What about putting the files in HDFS directly from remote machines? To query across multiple server logs this would be ideal. In bash this is easy indeed. Using ssh you can pipe any stream into a command:
echo "Hello" | ssh hadoop@hadoop-master 'while read data; do echo $data from `hostname`; done'
Then use the hadoop fs put command to push the log file from the remote server into the hadoop-master NameNode.
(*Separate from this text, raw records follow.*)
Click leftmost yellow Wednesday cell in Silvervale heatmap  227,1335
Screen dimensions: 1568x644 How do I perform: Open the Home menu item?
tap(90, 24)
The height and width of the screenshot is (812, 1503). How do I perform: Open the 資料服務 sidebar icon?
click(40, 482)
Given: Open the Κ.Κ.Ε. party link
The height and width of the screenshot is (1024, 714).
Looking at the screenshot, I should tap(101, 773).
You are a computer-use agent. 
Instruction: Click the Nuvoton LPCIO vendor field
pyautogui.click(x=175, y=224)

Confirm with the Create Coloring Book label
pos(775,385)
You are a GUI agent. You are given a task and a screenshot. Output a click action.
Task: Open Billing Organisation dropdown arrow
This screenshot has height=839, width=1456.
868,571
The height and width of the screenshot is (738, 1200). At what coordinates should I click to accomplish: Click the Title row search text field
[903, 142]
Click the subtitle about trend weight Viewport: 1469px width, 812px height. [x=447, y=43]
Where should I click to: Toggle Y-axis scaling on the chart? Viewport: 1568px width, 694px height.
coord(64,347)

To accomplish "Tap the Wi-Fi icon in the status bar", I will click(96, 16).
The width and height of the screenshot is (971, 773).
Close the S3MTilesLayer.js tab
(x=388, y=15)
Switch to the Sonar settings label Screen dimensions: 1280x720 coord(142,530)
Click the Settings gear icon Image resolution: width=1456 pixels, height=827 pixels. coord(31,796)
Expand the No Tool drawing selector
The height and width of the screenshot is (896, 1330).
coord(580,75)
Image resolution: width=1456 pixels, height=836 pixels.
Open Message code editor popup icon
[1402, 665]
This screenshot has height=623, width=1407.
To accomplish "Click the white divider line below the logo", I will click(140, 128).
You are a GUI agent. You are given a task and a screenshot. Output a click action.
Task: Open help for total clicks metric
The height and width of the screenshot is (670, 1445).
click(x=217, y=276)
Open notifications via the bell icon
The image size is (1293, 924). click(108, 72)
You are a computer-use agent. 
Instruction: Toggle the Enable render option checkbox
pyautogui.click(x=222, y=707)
You will need first authorize the server key for a particular user using the POB recipe I previously
posted like:
ssh-keygen -t rsa -N '' -f /root/.ssh/id_rsa
common/tools/ssh-copy-id-uniq.sh root hadoop hadoop-master /root/.ssh/id_rsa.pub /root/.ssh/id_rsa
Then push logs from that server like in:
cat /var/log/auth.log | ssh hadoop@hadoop-master "hadoop fs -rm input/authLogs/`hostname``date "+%Y%m%d"`; hadoop fs -put - input/authLogs/`hostname``date "+%Y%m%d"`"
Finally run the jobs:
hadoop fs -rmr output/authLogs/failedAttemptsPerUserAndFailure
hadoop fs -rmr output/authLogs/maxAttacksInAMinute
hadoop jar $HADOOP_HOME/contrib/streaming/hadoop-streaming* -file ./mapper.sh -mapper "mapper.sh" -file ./failedAttemptsPerUserAndFailureReduce.sh -reducer "failedAttemptsPerUserAndFailureReduce.sh" -input input/authLogs -output output/authLogs/failedAttemptsPerUserAndFailure
hadoop jar $HADOOP_HOME/contrib/streaming/hadoop-streaming* -file ./mapper.sh -mapper "mapper.sh" -file ./maxAttacksInAMinuteReduce.sh -reducer "maxAttacksInAMinuteReduce.sh" -input input/authLogs -output output/authLogs/maxAttacksInAMinute
POB has allowed us to
automate hadoop installations and to
build and run remote hadoop jobs that can be used to improve our Security Intelligence, an aspect that directly affects Business and so indirectly becomes part of Business Intelligence as well. Not to mention Hadoop power to aid directly on Business Intelligence for example while analyzing Server Application logs and identifying user trends.